▸ DESCRIPTION OF THE TASK
Lines holding the string "computer" are the ones to copy from this listing.
##### GIVEN DATA #####
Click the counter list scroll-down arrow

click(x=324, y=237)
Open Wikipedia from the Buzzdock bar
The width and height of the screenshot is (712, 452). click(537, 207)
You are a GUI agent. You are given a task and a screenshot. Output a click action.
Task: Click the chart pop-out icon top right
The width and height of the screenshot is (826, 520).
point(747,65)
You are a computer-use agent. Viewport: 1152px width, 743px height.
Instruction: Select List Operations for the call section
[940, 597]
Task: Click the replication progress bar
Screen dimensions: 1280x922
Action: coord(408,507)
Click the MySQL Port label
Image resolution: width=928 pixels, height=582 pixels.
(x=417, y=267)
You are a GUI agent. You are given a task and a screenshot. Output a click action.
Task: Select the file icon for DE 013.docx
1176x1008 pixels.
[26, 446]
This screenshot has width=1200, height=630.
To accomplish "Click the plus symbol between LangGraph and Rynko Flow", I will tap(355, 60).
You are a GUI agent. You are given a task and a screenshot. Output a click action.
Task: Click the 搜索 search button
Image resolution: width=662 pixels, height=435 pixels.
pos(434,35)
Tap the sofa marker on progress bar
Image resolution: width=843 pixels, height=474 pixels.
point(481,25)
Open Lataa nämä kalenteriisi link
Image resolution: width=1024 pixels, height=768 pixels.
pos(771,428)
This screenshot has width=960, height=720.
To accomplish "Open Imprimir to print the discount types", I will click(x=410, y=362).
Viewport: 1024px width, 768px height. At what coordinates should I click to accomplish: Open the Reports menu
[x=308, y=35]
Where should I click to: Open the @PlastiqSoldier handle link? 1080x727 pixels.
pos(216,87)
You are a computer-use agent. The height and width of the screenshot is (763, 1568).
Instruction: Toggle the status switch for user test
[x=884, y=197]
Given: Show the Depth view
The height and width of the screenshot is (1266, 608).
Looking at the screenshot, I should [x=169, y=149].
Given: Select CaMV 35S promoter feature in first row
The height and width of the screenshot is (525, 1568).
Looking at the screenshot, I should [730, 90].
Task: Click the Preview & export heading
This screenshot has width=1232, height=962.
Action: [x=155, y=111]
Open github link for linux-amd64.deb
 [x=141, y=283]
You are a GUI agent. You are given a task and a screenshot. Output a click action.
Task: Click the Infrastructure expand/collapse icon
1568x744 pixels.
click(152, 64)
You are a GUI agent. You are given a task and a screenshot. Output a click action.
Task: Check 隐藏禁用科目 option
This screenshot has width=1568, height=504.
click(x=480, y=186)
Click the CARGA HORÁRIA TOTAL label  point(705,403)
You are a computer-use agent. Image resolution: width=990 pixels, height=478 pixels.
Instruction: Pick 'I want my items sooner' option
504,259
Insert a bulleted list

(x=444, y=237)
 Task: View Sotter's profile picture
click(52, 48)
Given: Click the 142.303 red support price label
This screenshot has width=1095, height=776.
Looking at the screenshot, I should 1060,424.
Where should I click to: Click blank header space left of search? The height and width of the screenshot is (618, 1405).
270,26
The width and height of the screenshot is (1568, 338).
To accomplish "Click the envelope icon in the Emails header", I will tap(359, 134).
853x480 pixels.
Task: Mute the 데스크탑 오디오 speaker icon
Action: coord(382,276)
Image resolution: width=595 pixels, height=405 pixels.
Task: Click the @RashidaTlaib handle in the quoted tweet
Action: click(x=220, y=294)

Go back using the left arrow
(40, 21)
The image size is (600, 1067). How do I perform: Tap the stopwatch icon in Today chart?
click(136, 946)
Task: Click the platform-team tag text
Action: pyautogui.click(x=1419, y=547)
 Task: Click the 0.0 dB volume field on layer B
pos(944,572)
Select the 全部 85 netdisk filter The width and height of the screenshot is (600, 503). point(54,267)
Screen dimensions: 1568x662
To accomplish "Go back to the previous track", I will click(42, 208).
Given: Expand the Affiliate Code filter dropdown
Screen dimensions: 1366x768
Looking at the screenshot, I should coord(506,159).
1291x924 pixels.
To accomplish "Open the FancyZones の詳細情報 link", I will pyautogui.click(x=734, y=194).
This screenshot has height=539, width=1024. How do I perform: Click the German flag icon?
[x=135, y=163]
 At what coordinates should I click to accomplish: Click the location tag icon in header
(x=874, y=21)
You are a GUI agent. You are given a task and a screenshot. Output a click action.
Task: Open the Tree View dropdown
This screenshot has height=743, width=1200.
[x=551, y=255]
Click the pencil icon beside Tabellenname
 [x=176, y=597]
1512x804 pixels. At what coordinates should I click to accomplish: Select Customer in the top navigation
#####
▸ RESPONSE
You are a computer-use agent. Viewport: 1152px width, 743px height.
You are a computer-use agent. The height and width of the screenshot is (763, 1568).
You are a computer-use agent. Image resolution: width=990 pixels, height=478 pixels.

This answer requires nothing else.